The recovery of live bombs after the blast at the Mecca mosque in Hyderabad has revealed the use of a cellular phone to complete the circuit in the explosive. This has led the investigators to take a close look at the explosion at the Special Task Force (STF) headquarters in Hyderabad in October 2005 in which a similar circuit was used. The circuit is completed once the mobile phone starts ringing.
The STF headquarters blast was traced to the Bangladesh-based Harkat-ul-Jehad-e-Islami (HUJI) after the Delhi police caught three militants from the group in December 2005. They reportedly admitted to ferrying the three people responsible for the blasts. The similarities in the circuit of the explosive device in both the blasts have brought HUJI under the scanner again. The focus now is on HUJI’s Shahid Bilal whose group was apparently behind the STF blast.
The police, sources said, would begin by questioning those involved in the planning and execution of the blasts at the STF headquarters. In that investigation, it had come to light that one of the arrested had undergone training in ISI-run camps.

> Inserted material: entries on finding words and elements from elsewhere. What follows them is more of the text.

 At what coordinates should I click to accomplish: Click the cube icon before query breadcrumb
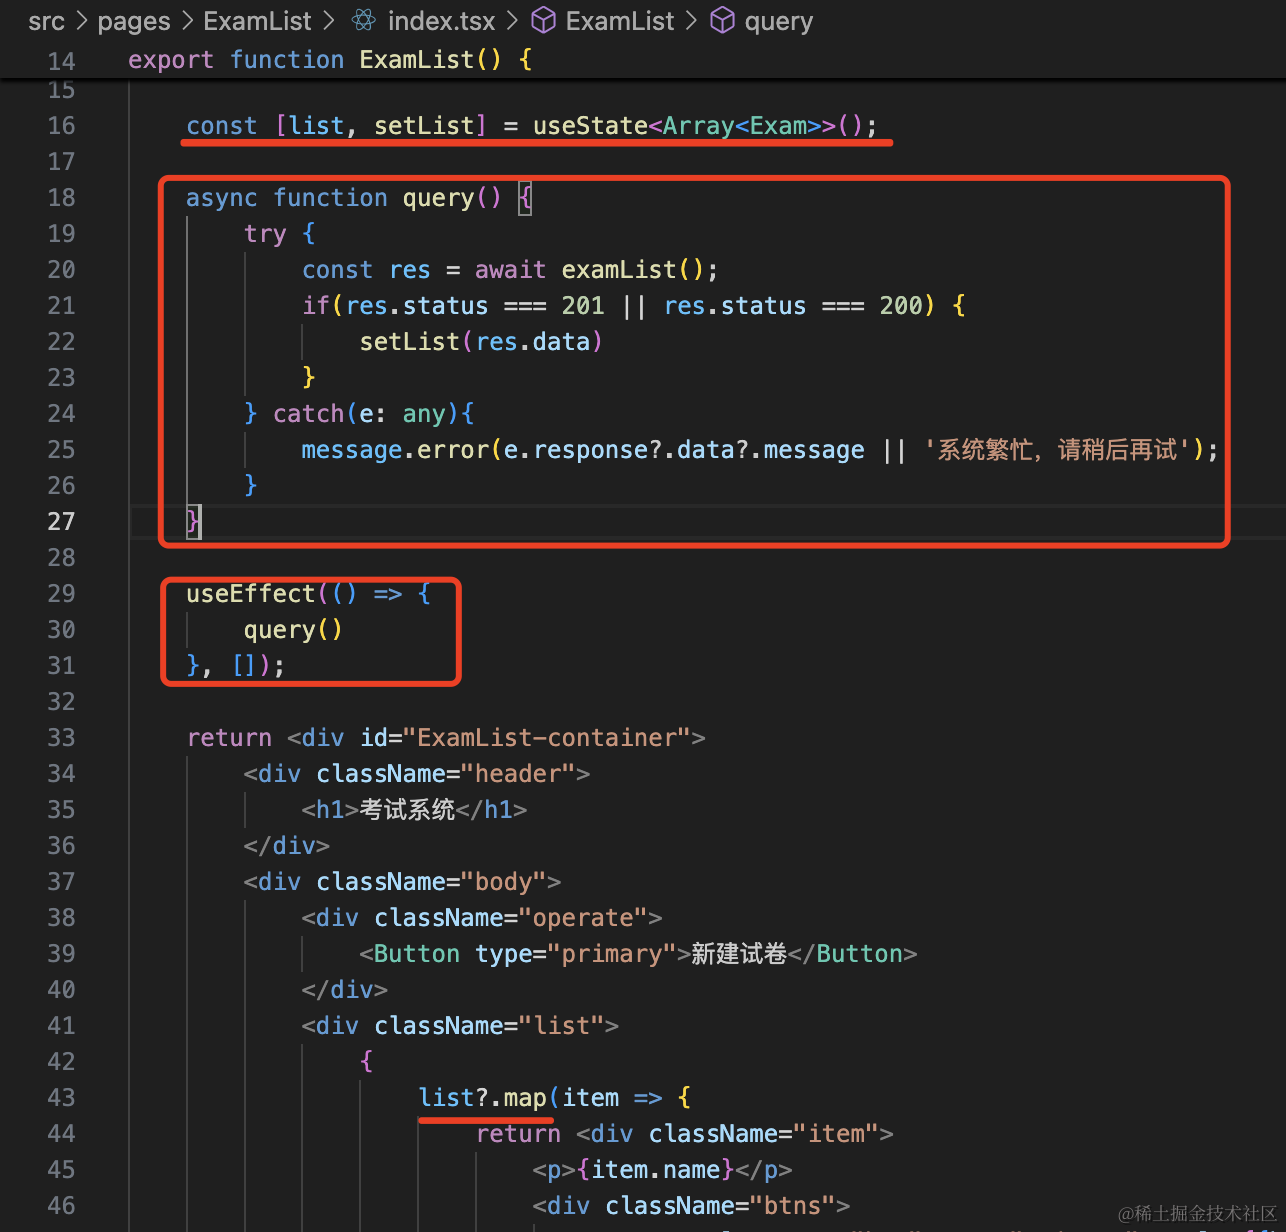722,21
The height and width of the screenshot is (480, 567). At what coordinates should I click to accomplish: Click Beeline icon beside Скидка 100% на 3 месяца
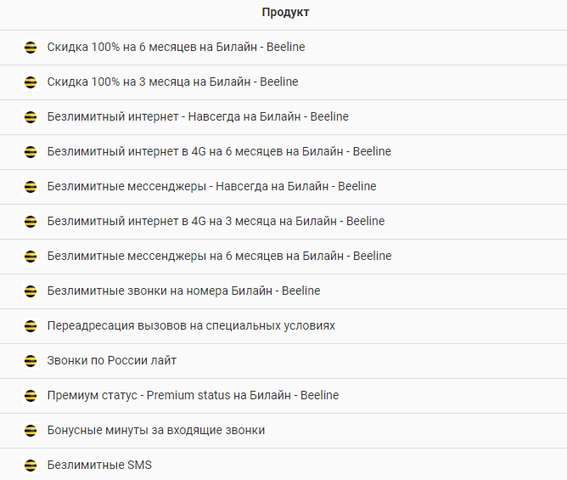click(30, 82)
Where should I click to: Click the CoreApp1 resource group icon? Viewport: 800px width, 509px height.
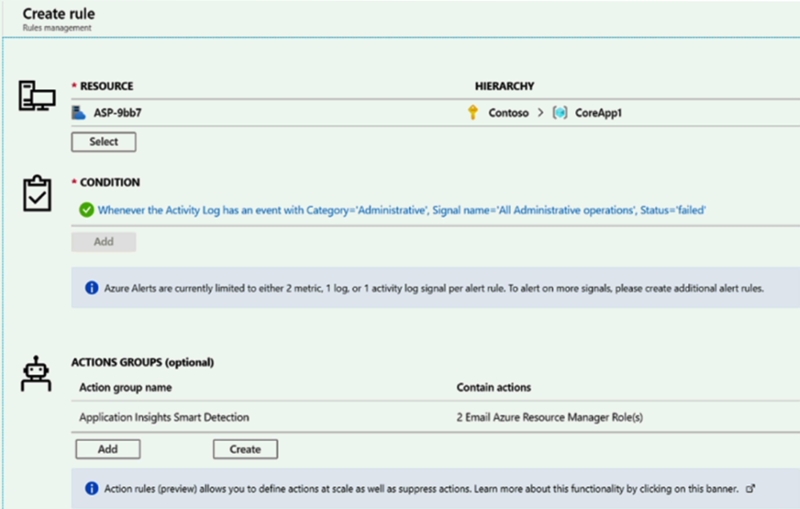560,113

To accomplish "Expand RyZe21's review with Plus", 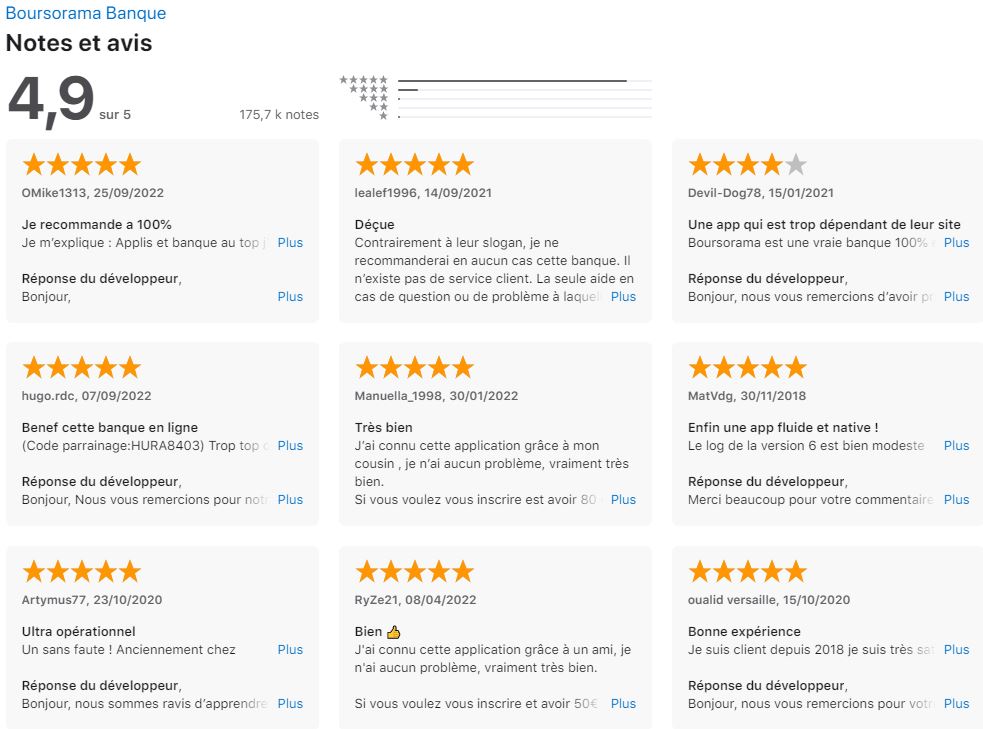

Friday’s blast bears the stamp of a recent trend to target mosques with IEDs made mostly from locally available material with an aim to stoke communal passions. The new modus operandi of the terrorists involves elements from outside India and local recruits who are trained to make low-intensity explosives.
The blasts at Delhi’s Jama Masjid, Malegaon and on the Samjhauta Express are some of the recent ones in which investigations have yet to yield any convincing result. The fear is that the Mecca mosque blast will also join this list of unsolved cases.